Deuxièmement, la France doit pousser pour un agenda de compétitivité économique au niveau européen basé sur les recommandations du rapport Draghi et du rapport Letta. L'industrie de défense en sera un élément majeur et la France devra s'efforcer à mieux maîtriser les besoins court termes (acheter à l’étranger certains matériels dont nous ne disposons pas) avec les objectifs long-terme (rétablir nos industries de défense, investir dans l’innovation et la recherche) tout comme l'articulation de ses intérêts nationaux avec les intérêts stratégiques européens. Pragmatique, la France trouvera des alliés dans la région, notamment la Pologne et l’Ukraine. Inflexible, la France mettra en danger cet agenda européen au grand dam de ses intérêts nationaux. D’autres aspects économiques permettant un renforcement de la compétitivité européenne se trouvent dans une coopération énergétique plus étroite (nucléaire civil) ou encore le développement de l’innovation (quantique par exemple, réseau d’universités, etc).

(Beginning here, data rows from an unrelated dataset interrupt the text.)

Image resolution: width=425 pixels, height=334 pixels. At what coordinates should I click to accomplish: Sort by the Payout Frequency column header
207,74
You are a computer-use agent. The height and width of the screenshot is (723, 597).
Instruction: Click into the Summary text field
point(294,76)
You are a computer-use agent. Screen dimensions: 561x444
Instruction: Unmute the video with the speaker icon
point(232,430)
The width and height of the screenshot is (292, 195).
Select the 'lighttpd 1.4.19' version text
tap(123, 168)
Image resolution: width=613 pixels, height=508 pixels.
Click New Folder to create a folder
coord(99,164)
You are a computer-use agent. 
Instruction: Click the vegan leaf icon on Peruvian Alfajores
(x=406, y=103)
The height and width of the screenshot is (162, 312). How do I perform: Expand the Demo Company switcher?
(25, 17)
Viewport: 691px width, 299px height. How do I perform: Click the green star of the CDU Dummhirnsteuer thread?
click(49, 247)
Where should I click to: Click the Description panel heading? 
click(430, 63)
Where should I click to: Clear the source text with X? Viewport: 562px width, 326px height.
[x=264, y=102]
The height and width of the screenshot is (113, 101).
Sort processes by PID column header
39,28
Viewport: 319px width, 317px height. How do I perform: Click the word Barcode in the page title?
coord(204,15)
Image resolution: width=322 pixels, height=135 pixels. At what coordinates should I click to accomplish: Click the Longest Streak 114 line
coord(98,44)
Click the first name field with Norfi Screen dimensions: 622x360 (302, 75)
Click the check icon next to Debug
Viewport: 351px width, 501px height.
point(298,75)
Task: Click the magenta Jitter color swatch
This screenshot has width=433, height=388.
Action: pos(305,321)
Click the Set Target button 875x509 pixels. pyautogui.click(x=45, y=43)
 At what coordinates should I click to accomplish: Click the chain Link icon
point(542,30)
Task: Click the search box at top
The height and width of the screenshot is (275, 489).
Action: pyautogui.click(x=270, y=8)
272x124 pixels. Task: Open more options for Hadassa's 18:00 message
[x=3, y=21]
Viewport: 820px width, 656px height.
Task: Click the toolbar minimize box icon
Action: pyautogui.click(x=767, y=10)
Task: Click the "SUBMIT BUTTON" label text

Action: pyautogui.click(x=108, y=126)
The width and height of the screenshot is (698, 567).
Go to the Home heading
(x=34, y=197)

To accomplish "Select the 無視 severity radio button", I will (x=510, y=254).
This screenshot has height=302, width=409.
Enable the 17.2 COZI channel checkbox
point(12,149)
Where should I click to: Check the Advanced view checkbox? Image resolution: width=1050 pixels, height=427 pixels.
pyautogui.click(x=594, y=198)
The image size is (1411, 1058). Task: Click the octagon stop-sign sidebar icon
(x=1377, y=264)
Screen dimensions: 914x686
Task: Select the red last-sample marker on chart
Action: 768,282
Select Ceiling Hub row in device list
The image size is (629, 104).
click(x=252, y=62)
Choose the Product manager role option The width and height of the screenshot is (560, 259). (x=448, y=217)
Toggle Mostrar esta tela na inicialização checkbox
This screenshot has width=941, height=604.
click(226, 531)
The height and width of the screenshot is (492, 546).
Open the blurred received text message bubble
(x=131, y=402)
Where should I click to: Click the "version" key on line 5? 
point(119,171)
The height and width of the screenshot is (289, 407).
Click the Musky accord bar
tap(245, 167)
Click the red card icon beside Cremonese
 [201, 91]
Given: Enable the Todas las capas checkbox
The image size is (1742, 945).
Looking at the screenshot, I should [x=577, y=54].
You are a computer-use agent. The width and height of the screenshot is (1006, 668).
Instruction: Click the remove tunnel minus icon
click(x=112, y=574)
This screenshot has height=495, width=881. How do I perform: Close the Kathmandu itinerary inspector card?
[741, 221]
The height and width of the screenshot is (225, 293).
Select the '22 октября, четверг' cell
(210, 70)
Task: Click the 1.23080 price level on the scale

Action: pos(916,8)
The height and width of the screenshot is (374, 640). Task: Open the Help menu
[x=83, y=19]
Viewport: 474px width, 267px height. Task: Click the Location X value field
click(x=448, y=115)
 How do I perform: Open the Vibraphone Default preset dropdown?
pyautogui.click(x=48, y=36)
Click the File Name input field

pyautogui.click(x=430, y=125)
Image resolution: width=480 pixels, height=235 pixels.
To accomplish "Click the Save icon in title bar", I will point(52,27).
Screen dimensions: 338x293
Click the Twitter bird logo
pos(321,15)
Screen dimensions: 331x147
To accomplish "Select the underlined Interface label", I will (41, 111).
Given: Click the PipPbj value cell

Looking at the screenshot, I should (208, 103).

Troisièmement, la France devra aider à coordonner une stratégie européenne face à la Chine qui soit Trump-compatible. Nos relations, européennes, avec la Chine seront un enjeu majeur pour le futur des relations transatlantiques. Ce sujet sera un facteur de division incontournable entre Européens – nous l’avons vu récemment avec le vote sur les droits de douane contre les véhicules électriques chinois – dans le cadre de la politique transactionnelle de Donald Trump. La France devra aux côtés des pays d’Europe centrale et orientale coordonner une approche commune face à la Chine. Cela incluera des positions communes à propos de la réduction des dépendances économiques, un rééquilibrage des échanges commerciaux et une position commune sur des questions comme les droits de douane et les investissements chinois dans nos secteurs stratégiques (et ceux de notre voisinage) mais aussi en ce qui concerne les réactions face au soutien de la Russie contre l’Ukraine, face aux provocations contre Taiwan ou en Mer de Chine (stratégie indo-pacifique) ou encore des réactions face aux tentatives de destabilisations hybrides de la Chine à l’encontre des Européens. Le récent leadership de la Ia France sur la question des droits de douane à l'encontre des voitures électriques est un pas encourageant.